Reply with one number only: the count of lines below that contain the word "computer".

+===+

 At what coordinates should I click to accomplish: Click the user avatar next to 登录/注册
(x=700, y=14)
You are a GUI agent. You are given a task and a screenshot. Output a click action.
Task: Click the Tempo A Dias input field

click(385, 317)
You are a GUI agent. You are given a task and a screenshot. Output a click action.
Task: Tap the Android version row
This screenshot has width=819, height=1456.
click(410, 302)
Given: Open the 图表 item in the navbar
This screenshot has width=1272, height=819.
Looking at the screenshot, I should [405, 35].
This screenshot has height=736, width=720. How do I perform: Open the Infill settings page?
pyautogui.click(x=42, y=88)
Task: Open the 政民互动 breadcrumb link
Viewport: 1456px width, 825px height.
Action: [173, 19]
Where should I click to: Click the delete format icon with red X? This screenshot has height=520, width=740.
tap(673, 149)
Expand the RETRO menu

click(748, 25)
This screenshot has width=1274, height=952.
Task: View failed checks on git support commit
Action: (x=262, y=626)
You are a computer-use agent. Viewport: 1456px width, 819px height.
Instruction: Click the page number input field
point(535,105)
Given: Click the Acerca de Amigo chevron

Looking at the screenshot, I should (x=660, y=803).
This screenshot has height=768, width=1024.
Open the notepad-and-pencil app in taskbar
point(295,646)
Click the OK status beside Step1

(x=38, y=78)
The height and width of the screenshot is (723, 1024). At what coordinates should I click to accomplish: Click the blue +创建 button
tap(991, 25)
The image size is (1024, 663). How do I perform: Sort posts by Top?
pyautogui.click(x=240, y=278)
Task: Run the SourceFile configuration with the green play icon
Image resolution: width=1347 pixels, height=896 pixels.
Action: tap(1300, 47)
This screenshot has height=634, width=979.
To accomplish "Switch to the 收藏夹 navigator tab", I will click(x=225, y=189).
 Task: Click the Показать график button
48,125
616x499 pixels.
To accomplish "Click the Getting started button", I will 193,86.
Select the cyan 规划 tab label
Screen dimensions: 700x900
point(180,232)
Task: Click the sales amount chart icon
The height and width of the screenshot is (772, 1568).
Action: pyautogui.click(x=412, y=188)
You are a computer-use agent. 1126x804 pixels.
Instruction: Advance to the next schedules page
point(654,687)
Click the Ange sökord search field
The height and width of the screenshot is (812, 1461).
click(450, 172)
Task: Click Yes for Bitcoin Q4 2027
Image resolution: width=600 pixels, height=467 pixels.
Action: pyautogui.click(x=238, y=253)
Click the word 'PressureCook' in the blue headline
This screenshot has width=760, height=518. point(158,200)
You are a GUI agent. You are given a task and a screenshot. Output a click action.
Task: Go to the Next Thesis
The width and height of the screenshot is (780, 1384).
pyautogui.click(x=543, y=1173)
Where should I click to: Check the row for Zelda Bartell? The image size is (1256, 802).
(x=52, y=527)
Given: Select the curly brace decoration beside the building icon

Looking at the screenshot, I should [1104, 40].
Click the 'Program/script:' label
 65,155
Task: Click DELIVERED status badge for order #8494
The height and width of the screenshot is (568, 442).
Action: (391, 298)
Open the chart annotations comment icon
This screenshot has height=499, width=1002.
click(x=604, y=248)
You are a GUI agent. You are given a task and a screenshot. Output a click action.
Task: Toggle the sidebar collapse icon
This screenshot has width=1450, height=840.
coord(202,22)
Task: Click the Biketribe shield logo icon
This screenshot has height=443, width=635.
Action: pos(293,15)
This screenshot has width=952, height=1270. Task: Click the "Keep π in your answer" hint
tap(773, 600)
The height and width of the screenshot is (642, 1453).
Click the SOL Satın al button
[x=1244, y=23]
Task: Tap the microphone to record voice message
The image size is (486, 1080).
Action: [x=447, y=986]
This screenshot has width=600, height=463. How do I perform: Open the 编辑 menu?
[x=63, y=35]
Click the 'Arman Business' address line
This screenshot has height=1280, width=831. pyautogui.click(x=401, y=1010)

+===+

→ Answer to the problem
2